キャシャーンSins 第12話『生きた時間を色にして』

 この作品は年寄りが観るには結構辛い部分がございまして、今回のお話などは特にそうでした。「ロックスミス」という、絶望の果てに穏やかな死を望み、夢などは見ないと無理やり自分を納得させたキャラが登場しておりましたが、あれは現在の私の姿に見えてしまいます。
 少し(いや、大分か)前であれば私の姿は「マルゴー」だったかもしれませんが、今は違うことを理解しております。ただ若い事、若いが故に諦めない「生」に執着するマルゴーの姿が羨ましいですし、妬ましい。折角押さえつけた「夢」や「希望」を撒き散らす「若さ」が憎いという感情が、妙にリアルに感じてしまうこと自体が歳を取ったということかもしれません(笑) そうは言っても、もう一度「若い頃」をやるのは辞退いたしますが。
 表面的にはマルゴーは生きた証として「色」を塗りたかっただけで、もし体がまだ自由に動くのであれば別な「何か」をしたかったのだろう、と考えましたが「太陽に通ずる道」を観た瞬間、彼は「何か」をしたかったのでは無く、これを作りたかったのだと納得。
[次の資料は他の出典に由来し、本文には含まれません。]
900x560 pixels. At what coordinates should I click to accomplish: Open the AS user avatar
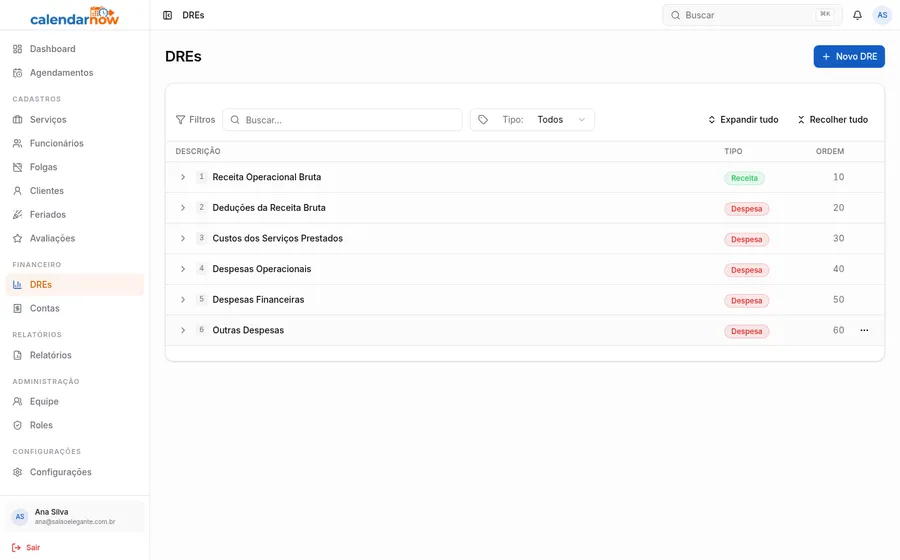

「太陽」は「生」の象徴で、生きる事への希求なのでしょう。「死」を受け入れたわけではなく、最期の瞬間まで「生きる」ことを欲していたからの「色」という作品にこだわっていた、ということかもしれません。
 マルゴーに「色を塗って」と頼まれたキャシャーンが、塗る事をせず立ち去った意味はどこら辺にあるのかと考えてみました。この作品は意味の無いエピソードはありませんから、最期まで付き合えば必ず何かしらの答えが出ると思いますが、現状では答えが出ませんでした。キャシャーンには彼の体を塗る資格をまだ持っていないから? ・・・違いますね(笑)
 マルゴーの死体(?)を見て、リンゴが「綺麗…、一生懸命生きて、それで死んだのかなぁ」という言葉が重いです。目的を持って生きるというのは言うは易しで、この歳になって今更生きる意味は考えたくありません(笑) から。本作は一貫して「生きる意味」を我々に問うていますが、若者には伝わりにくい(時間がタップリある人間はあまりこんなことは考えないでしょうから)ものを主軸に選んだものだと感心いたします。
 それと同時に「なぜ深夜に放送するのか」(ネットで観ている私には関係ないのですが)という憤りも覚えました。早い時間に放送しても視聴率は望むべくも無いでしょうが、「アニオタ」以外の若い人にも観て頂きたい作品なんですけれどねぇ・・・。